Last month, AMD published a post on their blog,
AMD creates six-thousand distinctive system configurations to test its latest graphics drivers, beating its rival testing ecosystem
The blog post from the company details how AMD puts a total of 6000 different system configurations to test internally. This is to ensure that the majority (99.5%) are tested for stability before the drivers can be shipped out to the public. This also ensures that the majority of the systems do not face any stability issues or crashes with AMD's Adrenalin software.
Last year, AMD released twenty-six WHQL drivers, six more than competitor NVIDIA's twenty drivers. AMD habitually releases WHQL drivers later than BETA version drivers, whereas NVIDIA releases their WHQL drivers immediately.
AMD has never presented why non-WHQL drivers are typically listed as 'recommended' or 'optional' and are released before full WHQL drivers. From the blog post, we can now understand why the company permits this practice and how it affects the gaming community.
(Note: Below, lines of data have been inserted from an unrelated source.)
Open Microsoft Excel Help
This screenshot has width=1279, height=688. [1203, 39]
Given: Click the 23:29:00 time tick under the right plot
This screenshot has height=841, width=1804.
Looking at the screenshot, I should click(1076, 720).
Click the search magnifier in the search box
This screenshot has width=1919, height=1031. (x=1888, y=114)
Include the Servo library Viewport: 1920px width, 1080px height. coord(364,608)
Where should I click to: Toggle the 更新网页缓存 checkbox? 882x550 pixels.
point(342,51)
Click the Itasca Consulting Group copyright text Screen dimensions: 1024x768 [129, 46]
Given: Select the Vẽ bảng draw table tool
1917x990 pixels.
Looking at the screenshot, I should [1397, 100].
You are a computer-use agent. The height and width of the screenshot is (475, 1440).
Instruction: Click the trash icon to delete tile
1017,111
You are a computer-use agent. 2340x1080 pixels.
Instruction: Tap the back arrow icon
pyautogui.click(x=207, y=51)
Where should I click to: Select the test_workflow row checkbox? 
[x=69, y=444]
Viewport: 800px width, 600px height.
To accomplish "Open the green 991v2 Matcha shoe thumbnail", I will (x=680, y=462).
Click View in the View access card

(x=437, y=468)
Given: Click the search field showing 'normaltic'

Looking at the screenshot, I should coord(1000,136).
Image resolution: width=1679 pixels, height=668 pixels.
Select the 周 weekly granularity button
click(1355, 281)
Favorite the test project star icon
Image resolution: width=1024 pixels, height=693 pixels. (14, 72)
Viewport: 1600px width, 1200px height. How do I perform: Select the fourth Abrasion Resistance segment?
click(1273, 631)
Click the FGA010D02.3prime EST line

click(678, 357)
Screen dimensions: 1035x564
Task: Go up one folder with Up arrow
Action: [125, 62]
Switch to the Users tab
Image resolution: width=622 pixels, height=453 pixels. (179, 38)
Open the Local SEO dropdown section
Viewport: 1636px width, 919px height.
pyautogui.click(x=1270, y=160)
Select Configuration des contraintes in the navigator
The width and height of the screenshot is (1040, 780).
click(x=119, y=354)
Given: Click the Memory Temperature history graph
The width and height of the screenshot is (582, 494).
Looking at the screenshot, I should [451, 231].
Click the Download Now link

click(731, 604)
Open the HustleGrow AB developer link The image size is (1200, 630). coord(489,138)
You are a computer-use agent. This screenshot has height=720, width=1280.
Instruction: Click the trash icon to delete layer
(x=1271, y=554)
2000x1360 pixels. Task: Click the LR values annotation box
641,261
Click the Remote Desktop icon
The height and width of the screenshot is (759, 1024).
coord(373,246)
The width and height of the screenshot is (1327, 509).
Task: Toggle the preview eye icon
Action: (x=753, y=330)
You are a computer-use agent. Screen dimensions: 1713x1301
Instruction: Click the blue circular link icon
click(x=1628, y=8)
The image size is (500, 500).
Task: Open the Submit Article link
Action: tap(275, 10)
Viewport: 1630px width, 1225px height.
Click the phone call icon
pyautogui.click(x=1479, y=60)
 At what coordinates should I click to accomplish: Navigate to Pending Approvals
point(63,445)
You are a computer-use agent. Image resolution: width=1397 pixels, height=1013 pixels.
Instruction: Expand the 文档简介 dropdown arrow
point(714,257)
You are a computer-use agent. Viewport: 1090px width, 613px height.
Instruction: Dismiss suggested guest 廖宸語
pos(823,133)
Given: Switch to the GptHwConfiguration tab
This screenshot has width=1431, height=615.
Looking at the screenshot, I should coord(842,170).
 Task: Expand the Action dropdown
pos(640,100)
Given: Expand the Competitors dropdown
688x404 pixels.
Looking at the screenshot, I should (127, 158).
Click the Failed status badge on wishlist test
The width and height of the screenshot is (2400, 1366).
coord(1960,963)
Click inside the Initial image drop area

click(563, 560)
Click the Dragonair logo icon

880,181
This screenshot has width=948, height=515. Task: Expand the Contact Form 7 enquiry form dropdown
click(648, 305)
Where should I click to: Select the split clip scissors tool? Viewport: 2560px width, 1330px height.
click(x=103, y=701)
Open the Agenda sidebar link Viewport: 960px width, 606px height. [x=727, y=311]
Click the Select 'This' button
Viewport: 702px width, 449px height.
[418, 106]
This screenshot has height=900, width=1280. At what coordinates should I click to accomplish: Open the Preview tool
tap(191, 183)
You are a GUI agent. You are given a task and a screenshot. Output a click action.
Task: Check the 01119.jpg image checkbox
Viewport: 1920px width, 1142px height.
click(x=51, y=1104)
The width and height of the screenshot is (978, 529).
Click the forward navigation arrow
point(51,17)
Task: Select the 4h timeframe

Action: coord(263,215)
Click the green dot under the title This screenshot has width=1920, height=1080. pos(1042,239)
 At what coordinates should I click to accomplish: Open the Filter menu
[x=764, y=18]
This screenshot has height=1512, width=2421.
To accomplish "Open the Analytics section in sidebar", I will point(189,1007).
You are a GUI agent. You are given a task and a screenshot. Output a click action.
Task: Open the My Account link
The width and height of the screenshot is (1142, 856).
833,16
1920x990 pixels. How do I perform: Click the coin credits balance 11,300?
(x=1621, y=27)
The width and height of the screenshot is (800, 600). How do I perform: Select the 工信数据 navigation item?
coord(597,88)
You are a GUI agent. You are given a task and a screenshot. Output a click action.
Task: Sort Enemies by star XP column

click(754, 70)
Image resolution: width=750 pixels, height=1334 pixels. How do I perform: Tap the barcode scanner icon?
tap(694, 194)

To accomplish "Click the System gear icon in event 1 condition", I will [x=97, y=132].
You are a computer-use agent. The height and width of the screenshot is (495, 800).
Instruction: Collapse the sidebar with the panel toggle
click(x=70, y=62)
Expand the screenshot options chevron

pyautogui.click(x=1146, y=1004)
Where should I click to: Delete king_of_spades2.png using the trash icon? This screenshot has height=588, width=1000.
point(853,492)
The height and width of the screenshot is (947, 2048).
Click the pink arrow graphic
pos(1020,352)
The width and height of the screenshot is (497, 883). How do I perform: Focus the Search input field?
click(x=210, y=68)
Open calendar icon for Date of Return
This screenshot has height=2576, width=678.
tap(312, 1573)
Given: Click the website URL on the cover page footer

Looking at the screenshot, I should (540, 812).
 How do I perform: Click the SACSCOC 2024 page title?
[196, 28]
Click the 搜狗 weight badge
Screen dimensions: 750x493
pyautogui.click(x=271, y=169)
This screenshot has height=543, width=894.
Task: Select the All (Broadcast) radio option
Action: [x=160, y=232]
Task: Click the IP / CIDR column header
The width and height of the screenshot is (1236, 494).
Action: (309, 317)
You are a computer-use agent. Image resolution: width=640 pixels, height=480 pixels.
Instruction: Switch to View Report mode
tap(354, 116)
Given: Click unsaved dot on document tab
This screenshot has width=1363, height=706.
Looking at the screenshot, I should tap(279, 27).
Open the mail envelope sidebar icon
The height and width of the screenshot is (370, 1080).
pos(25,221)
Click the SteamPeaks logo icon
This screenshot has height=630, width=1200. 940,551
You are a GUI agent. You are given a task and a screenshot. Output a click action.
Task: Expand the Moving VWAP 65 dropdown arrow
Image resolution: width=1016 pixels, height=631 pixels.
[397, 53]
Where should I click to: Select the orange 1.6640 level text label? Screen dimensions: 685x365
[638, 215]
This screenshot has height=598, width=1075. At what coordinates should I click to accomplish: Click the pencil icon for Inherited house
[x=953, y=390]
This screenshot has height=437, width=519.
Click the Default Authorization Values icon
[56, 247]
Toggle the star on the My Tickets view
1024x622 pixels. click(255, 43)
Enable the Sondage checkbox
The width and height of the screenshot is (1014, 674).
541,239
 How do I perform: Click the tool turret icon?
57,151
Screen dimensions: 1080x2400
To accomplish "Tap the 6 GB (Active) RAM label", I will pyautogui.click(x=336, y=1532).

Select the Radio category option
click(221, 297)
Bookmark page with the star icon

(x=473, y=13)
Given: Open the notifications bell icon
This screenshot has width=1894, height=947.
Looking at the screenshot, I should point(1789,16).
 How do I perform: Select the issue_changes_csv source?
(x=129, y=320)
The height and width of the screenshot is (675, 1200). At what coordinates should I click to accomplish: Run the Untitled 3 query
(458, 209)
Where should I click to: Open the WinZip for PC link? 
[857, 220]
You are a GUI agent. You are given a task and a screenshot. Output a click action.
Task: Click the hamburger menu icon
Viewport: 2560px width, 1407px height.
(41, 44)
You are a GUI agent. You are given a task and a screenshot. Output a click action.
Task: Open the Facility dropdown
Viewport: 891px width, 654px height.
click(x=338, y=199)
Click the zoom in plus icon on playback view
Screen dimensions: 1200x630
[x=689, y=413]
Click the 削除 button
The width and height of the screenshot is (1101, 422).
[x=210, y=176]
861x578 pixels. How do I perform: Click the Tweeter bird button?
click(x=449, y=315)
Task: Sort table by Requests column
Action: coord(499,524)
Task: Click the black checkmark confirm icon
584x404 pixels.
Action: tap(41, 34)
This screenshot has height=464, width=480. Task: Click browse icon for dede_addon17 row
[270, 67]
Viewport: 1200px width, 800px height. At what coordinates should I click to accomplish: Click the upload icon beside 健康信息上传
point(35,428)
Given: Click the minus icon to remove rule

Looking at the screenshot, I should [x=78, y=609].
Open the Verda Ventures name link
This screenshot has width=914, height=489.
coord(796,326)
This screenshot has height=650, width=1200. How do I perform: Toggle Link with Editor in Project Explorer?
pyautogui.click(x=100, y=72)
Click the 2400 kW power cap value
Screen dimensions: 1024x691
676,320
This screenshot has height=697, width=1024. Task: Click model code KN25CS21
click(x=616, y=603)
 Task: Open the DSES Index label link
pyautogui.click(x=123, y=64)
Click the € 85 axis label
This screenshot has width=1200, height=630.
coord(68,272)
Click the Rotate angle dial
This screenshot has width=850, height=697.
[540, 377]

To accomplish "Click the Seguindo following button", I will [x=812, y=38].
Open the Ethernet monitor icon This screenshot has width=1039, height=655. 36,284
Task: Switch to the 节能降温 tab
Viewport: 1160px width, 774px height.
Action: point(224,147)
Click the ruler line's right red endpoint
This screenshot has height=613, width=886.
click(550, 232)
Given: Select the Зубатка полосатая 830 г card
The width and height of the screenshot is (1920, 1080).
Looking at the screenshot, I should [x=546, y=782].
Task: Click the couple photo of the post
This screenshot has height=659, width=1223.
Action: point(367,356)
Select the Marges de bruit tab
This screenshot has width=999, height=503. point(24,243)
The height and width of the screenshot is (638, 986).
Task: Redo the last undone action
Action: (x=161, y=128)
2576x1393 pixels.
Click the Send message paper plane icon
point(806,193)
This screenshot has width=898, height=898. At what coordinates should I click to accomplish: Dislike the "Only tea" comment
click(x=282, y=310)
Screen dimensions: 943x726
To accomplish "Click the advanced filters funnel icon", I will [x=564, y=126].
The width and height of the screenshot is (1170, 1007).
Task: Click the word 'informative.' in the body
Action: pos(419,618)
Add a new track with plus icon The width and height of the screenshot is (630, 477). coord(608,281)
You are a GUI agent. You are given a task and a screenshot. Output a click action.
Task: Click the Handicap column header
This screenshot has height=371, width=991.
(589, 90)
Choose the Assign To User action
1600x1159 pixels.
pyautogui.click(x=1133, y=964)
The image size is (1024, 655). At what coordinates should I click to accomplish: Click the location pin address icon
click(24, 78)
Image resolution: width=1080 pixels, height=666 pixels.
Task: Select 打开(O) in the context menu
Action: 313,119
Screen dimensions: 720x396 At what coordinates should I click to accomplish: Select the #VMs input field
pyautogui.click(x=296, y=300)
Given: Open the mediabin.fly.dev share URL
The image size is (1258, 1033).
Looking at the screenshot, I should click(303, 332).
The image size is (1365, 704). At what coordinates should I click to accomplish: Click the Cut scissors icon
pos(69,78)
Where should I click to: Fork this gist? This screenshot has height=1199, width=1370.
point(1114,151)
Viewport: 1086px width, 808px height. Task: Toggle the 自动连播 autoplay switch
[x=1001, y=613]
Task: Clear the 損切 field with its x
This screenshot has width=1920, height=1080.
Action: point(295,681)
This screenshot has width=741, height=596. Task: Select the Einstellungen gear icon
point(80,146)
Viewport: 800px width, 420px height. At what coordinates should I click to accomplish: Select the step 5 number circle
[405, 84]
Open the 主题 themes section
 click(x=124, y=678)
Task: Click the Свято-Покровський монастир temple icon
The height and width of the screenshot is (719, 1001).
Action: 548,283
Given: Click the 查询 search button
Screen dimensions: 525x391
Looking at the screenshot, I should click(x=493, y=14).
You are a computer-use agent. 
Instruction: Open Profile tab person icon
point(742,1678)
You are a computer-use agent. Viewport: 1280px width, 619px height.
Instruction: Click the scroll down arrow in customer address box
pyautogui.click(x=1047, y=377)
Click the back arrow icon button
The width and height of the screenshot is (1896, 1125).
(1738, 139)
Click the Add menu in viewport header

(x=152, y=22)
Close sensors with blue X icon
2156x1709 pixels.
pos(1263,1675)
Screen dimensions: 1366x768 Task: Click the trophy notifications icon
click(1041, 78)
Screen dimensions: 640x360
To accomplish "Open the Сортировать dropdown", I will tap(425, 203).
AMD Optional drivers are more akin to the production-grade drivers from our competitors. However, AMD Recommended drivers represent tried-and-tested software that often has had months of soak time in the public domain. While every AMD Software release passes Microsoft’s WHQL test suite, it is sometimes advantageous for gamers to use non-WHQL certified software. By releasing a non-certified WHQL passing driver, AMD can ensure more incredible support for new game releases and patches.
AMD appears to regard its non-WHQL drivers as acceptable to production drivers from companies like NVIDIA and Intel. So, when those specific drivers appear before the complete AMD WHQL versions, users can take advantage of the technology for games before receiving the completed WHQL driver that requires Microsoft testing before approval.
AMD's competitive advantage has one unified desktop, mobile, and integrated graphics solution driver. NVIDIA has two primary branches for its desktop gaming series and notebooks, and Intel has dedicated in-house drivers for its ARC and integrated GPUs.
Our engineering teams are constantly looking for ways to deliver users better performance. Within the last year alone, we achieved an average 15% performance uplift(5) across various titles, with these benefits being delivered to our users throughout the lifetime of their product ownership.
More recently, we rebuilt our DirectX® 11 driver from the ground up to deliver on average, up to 10% increase in performance gains on your Radeon™ RX 6000 series graphics card, with some games reaching even higher than average gains such as Assassin’s Creed Odyssey – up to 28%, World of Warcraft: Shadowlands – up to 30%, and Grand Theft Auto V – up to 11%.
AMD optimizations appeared simultaneously as the open-source OpenGL and Vulkan updates that conveyed close headways in particular games, such as:
- Assassin's Creed Odyssey – improvement of up to 28%
- World of Warcraft: Shadowlands – a gain of up to 30%
- Grand Theft Auto V – an increase of up to 11%
The company is concentrating on optimizing current games and titles that utilize older APIs. Case in point, DirectX11 games received an average of ten percent improvement. That information is based on comparing 22.5.2 May and 22.3.1 March driver releases.